--- START ---

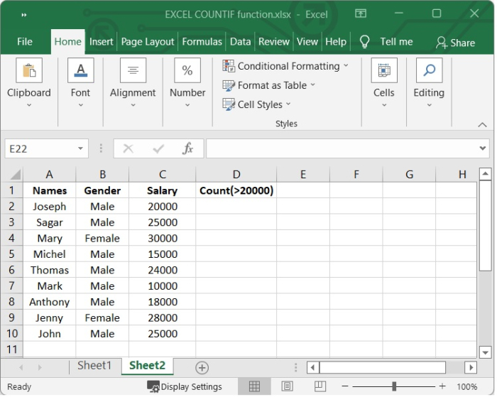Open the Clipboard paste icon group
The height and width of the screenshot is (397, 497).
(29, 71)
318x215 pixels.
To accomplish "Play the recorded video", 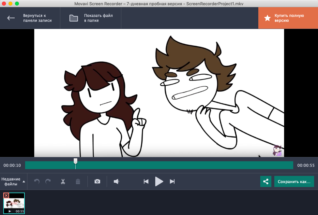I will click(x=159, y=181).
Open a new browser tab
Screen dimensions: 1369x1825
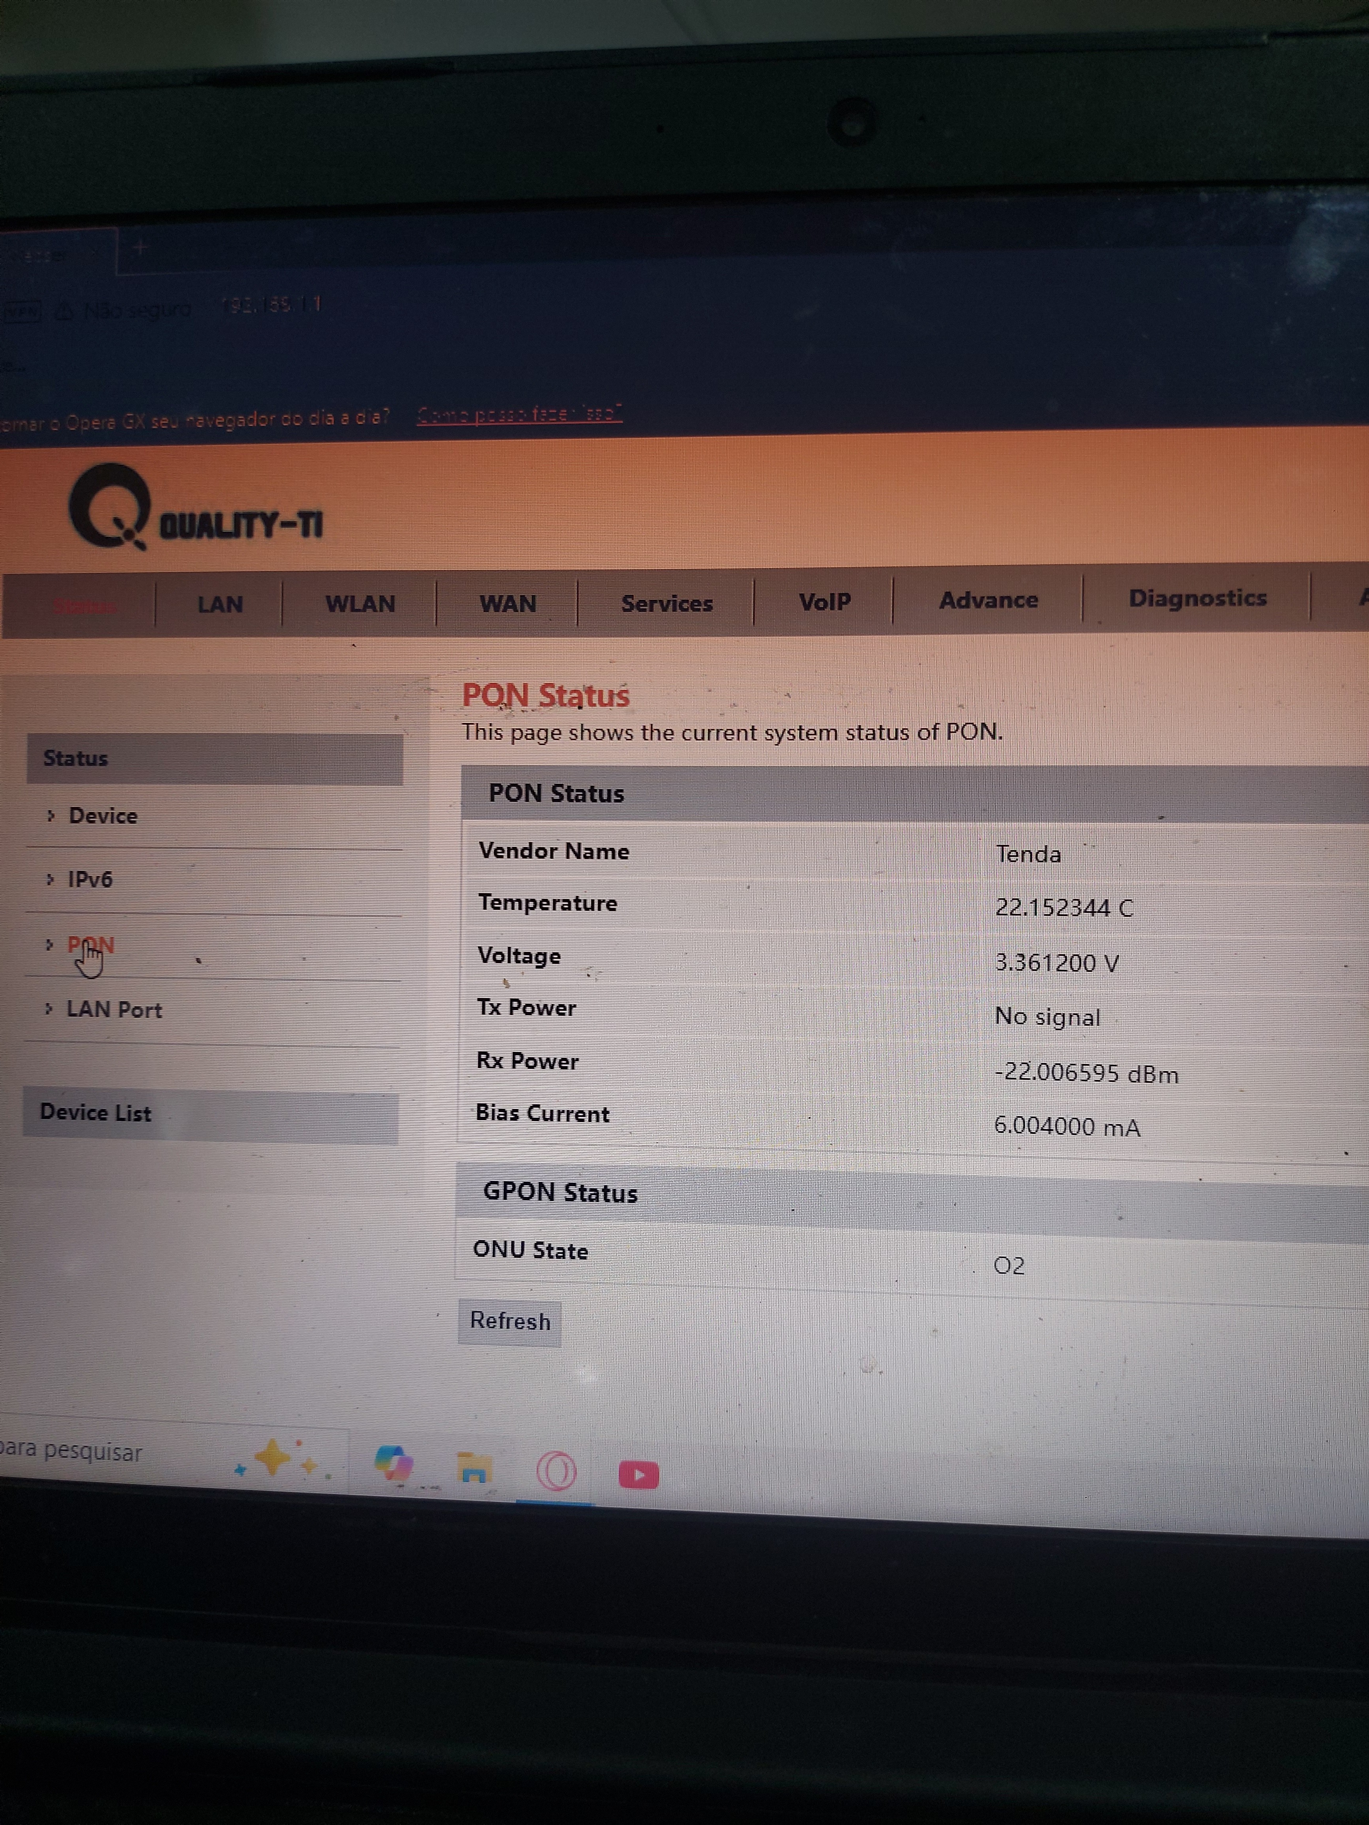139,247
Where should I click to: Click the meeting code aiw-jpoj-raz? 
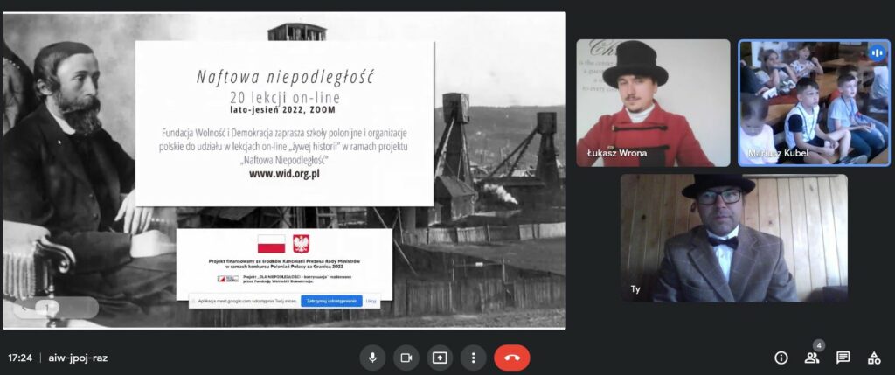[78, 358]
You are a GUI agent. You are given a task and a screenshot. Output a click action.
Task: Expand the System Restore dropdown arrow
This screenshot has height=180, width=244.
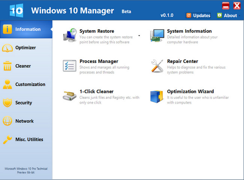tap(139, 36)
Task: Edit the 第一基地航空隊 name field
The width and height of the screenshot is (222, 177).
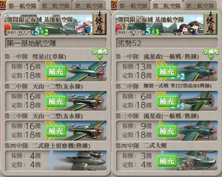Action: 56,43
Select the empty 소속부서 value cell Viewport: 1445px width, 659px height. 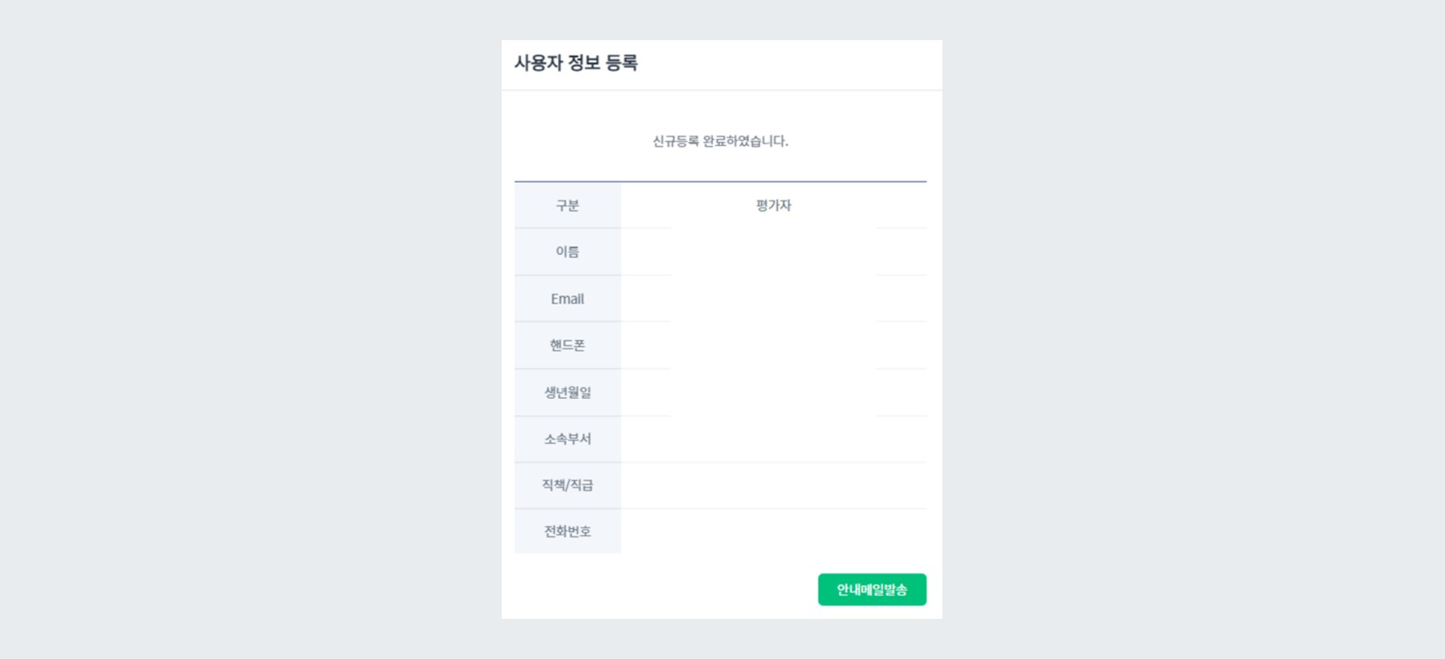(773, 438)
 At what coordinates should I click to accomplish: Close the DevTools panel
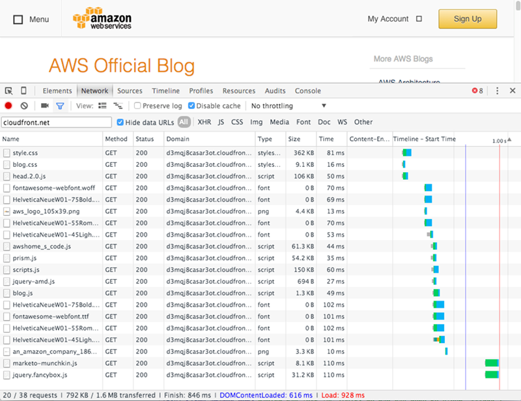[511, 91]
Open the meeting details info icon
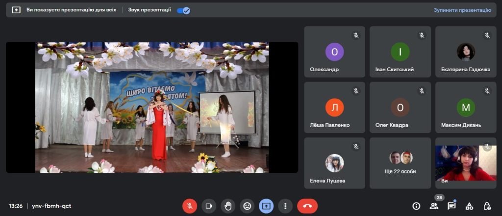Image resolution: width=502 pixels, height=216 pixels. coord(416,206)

--- END ---

- **Set task**: Rewrite the records as a Markdown table with the columns Row and Text, starting with the line that contains "You are a GUI" and going on through the line that contains "Action: 56,43". Give each line its own numbered row, skip any blank lines, and leave the pictures out.

- **Reply to the exercise**:
| Row | Text |
|---|---|
| 1 | You are a GUI agent. You are given a task and a screenshot. Output a click action. |
| 2 | Task: Expand the System Restore dropdown arrow |
| 3 | This screenshot has height=180, width=244. |
| 4 | tap(139, 36) |
| 5 | Task: Edit the 第一基地航空隊 name field |
| 6 | The width and height of the screenshot is (222, 177). |
| 7 | Action: 56,43 |